A recombinant non-fatty acylated form of the Hi-PAL (P6) protein of Haemophilus influenzae elicits biologically active antibody against both nontypeable and type b H. influenzae.

摘要

An approximately 15,000-dalton outer membrane lipoprotein of Haemophilus influenzae, the Hi-PAL (P6) protein, has been shown to elicit bactericidal and protective antibodies against both type b and nontypeable H. influenzae strains and is a vaccine candidate for these organisms. To determine whether the lipid modification of this protein is required for immunogenicity or the elicitation of biologically active antibodies, a genetic fusion was constructed that contains the sequence of mature Hi-PAL fused to the polylinker region of pUC19. The protein expressed by this clone does not contain detectable lipid and was purified to homogeneity.
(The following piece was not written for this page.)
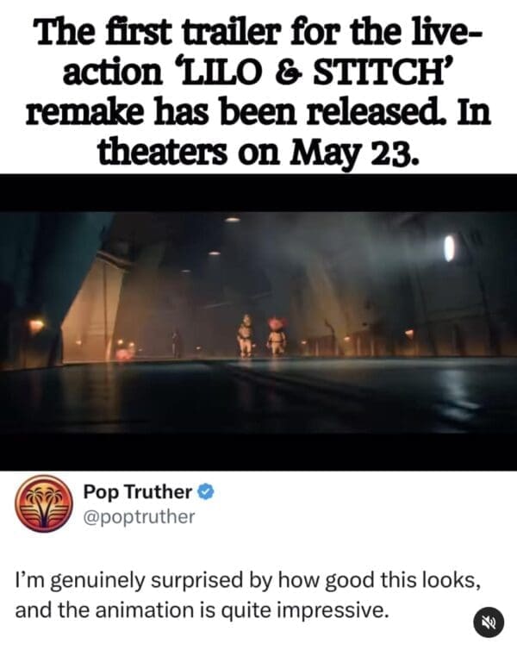Visit the @poptruther handle
Image resolution: width=517 pixels, height=650 pixels.
tap(140, 516)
This recombinant fusion protein, rPAL, elicited a strong immune response when injected into rabbits, and the antiserum reacted well with native Hi-PAL. The antiserum was bactericidal against a number of clinical nontypeable strains, duplicating the activity of anti-Hi-PAL. The anti-rPAL antiserum was also protective against type b bacteremia in the infant rat model. These results demonstrate that purified rPAL elicits antibodies with biological activities that are similar to those of anti-Hi-PAL antibodies. Thus, the lipid component of Hi-PAL is not required for either immunogenicity or elicitation of biologically active antibodies.